Earlier this year, Google announced that Universal Analytics (GA) will sunset by July 2023. Users of Universal Analytics 360 have a bit more time, until October 2023, before the tool is deprecated. The replacement, Google Analytics 4 (GA4), promises to capture more advanced analytics but comes with a steep price – reimplementing analytics across your current tech stack.
In this blog, we will explore the reasons behind GA’s deprecation, how you can run the old and new versions simultaneously with Segment, and a solution to future-proof your tech stack.
The benefits of Google Analytics 4
The deprecation of Google Universal Analytics is no small update. Long recognized as the best-of-breed for marketers, GA measures website performance and details customer insights that help determine the success of marketing efforts. It has long been praised for its ease of use and setup.
There are many reasons why Google is migrating customers to GA4.
Google Universal Analytics relied heavily on the third-party cookie. For those unfamiliar, cookies are bits of code added to websites as a way to track user web activity. Instead of hosting user web activity on company servers, cookies are stored on the user’s browser. While some cookies track a user’s behavior on-site, there are others, namely third-party cookies, that follow a user’s behavior across the web. If you’ve ever searched the internet for a new mattress and you see mattress ads shortly after, that’s third-party cookies at work.
However, Google has put businesses on notice: it’s set to remove all third-party cookies from its browser, Chrome, as businesses seek to implement privacy-preserving alternatives such as first-party data. (Originally scheduled for 2022, this change has since been pushed to 2024.)
This is very much a sign of the times – more and more businesses are looking to adopt a first-party data strategy to comply with internet and government privacy regulations.
Another change from GA to GA4 is in its underlying data model. In GA4, you can expand from “sessions” (think page views, pages per visit, average session time, etc.) to “events.”
The benefit of an event-based model is that it offers deeper insights to marketers across all of their websites and mobile apps.

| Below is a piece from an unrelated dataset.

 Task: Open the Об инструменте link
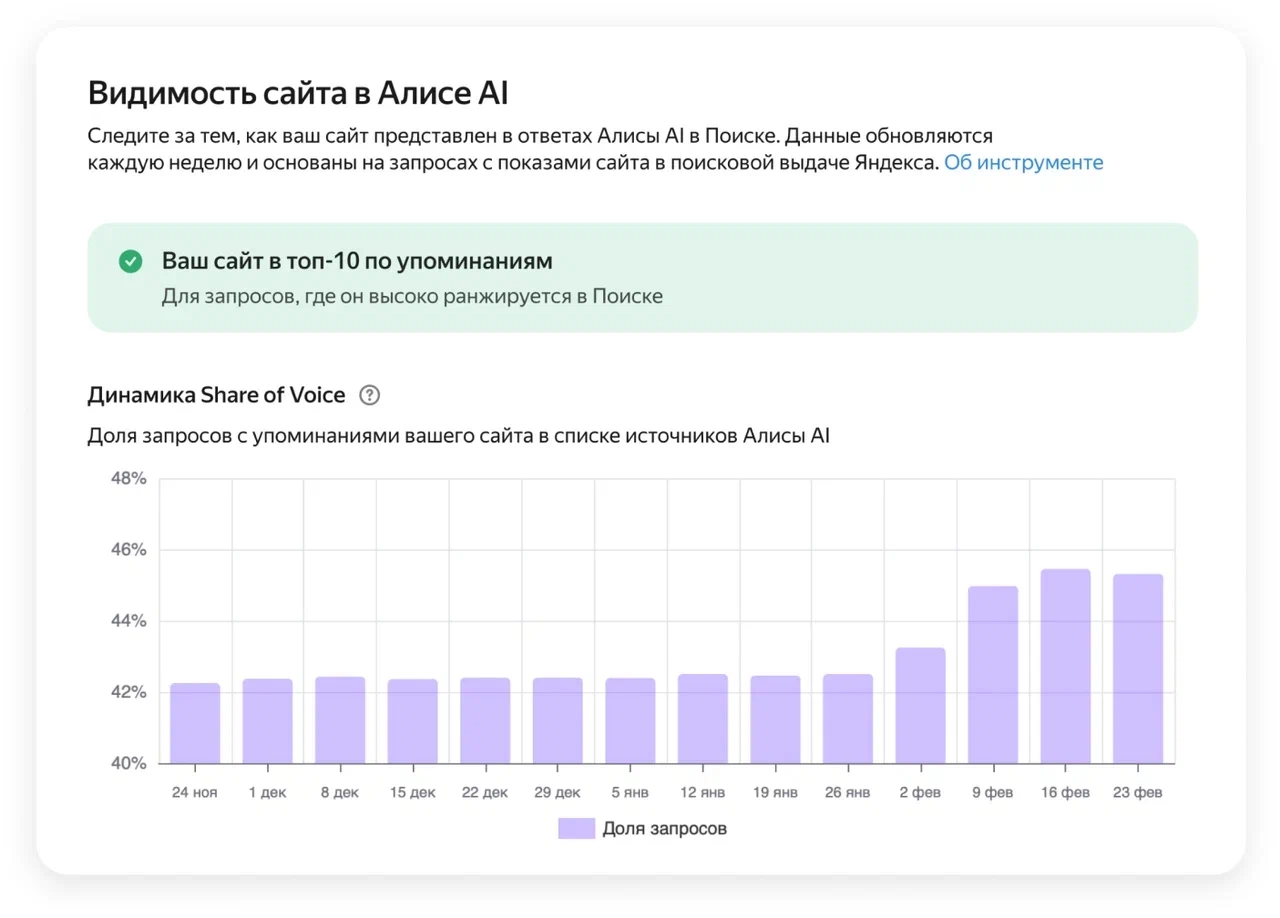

Event-based targeting enables marketers to track metrics like button clicks, video plays, scrolls, and customer journeys, and even create customized solutions like lookalike audiences based on past user events that target net new leads who have similar digital behaviors.
However, with great power comes great responsibility: namely, an intense setup.

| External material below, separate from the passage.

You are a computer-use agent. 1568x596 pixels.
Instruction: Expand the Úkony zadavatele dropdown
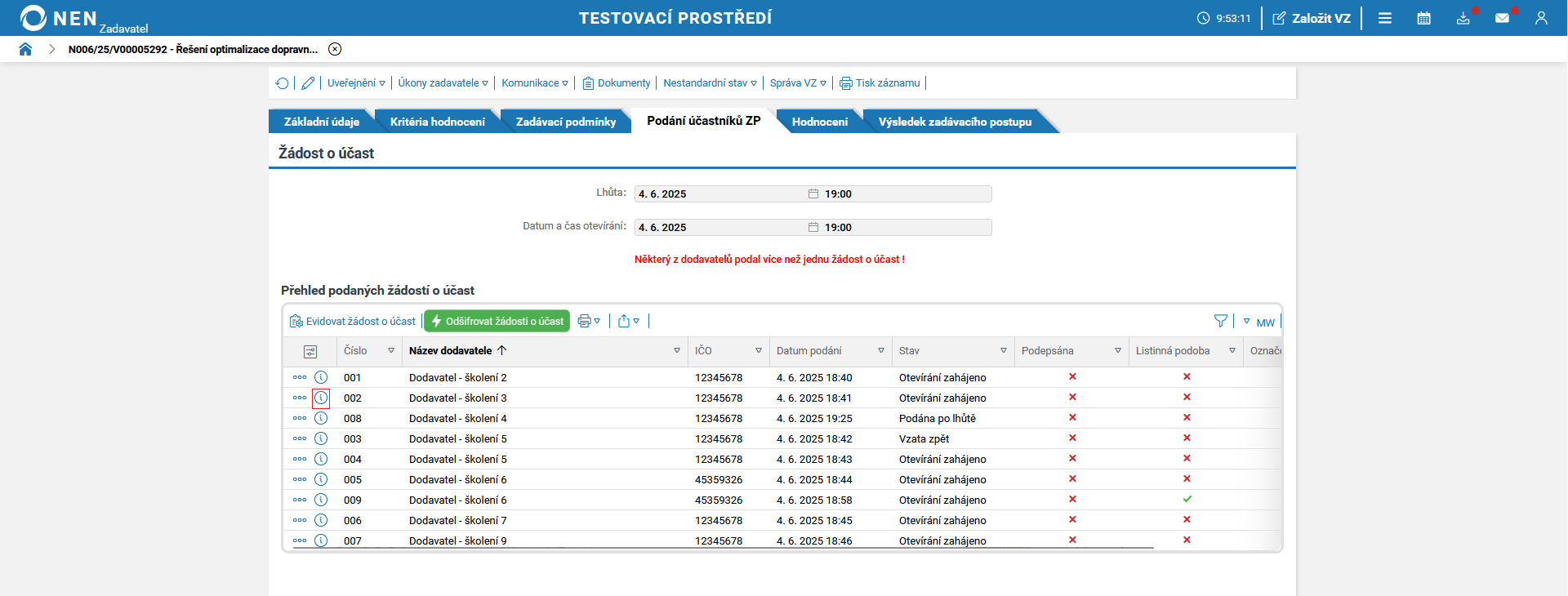coord(443,83)
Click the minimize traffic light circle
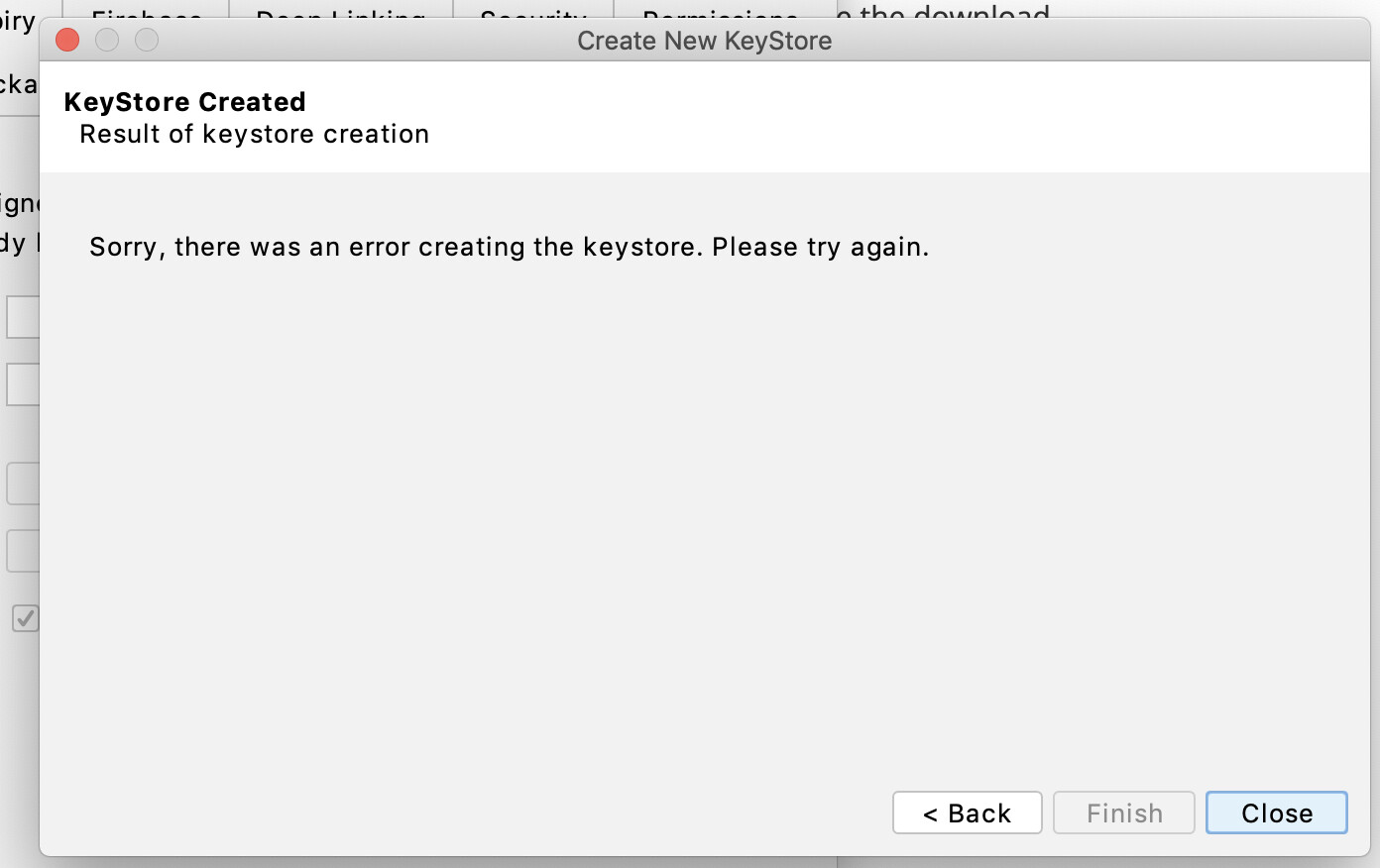 point(106,40)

Depending on the size and sophistication of your existing set-up with GA, it could take your engineering team weeks if not months to re-instrument your tracking like-for-like in GA4. Thankfully, using a CDP like Segment, you can migrate over at the flip of a switch.
Add Google Analytics 4 as a Segment destination - a marketer’s guide
Just like when you move to a new house, you aren’t going to set up every room in the exact same way it was in your old house. In your new home, you’ll have rooms with different layouts, even if the bulk of your furniture remains the same. When it’s time to pack, you should take the time to clean up and consolidate what you bring with you. Moving to a new technology isn't all too different.
The good news is, Segment customers looking to switch to GA4 don’t have to face the restructure alone. Google Universal Analytics is one of Segment’s most popular destinations. And did you know we already offer a GA4 destination as well?
Segment lets you run GA and GA4 in parallel, as you get up to speed on the new event-based paradigm. Business users can customize how their Segment events map to GA4 events within the Segment app. Segment customers can test GA and GA4 in parallel before they commit to GA4 while using the same data source. Marketers should keep GA as the “source of truth” until you collect sufficient data in GA4, when you can begin to report on GA4’s analytics.
By using GA and GA4 in tandem, you collect data in a familiar way while you navigate the latest features of GA4.
As we explain how to integrate Segment sources and destinations, now is a great time to grab your favorite engineer.
Update your tech stack - an engineer’s guide
To take us back to the moving house analogy, you’ll want to make any changes to the house cosmetics before you set up your furniture in each room. Painting the walls is a lot easier before furniture is introduced and saves you time and labor in the long run.
Consider the order of operations as you migrate. Since Segment’s CDP captures event-based data, your migration to GA4 is a smart time to introduce Segment to your data infrastructure.
Take this time to evaluate your tech stack and understand if your current tools are serving your business needs.
Begin by asking your business users a few questions:
What touchpoints are involved in our customer journey?
What bottlenecks exist in our customer journey?
Which KPIs are we looking to drive?
What questions do we have about our customers but cannot answer?
Once you evaluate which tools are helping your team answer these questions, decide what you need to introduce (or eliminate) to find resolution.
Simply migrating to GA4 will be labor intensive and in the end, you may realize it’s not solving your company’s needs. Internal teams need to collaborate on the underlying data needed to achieve business goals.
Segment unifies all of your connections into a single API, which makes the process of connecting to data sources and destinations easier. Once set up, connecting to a new data source typically only requires inserting a JavaScript code snippet or call to Segment SDK.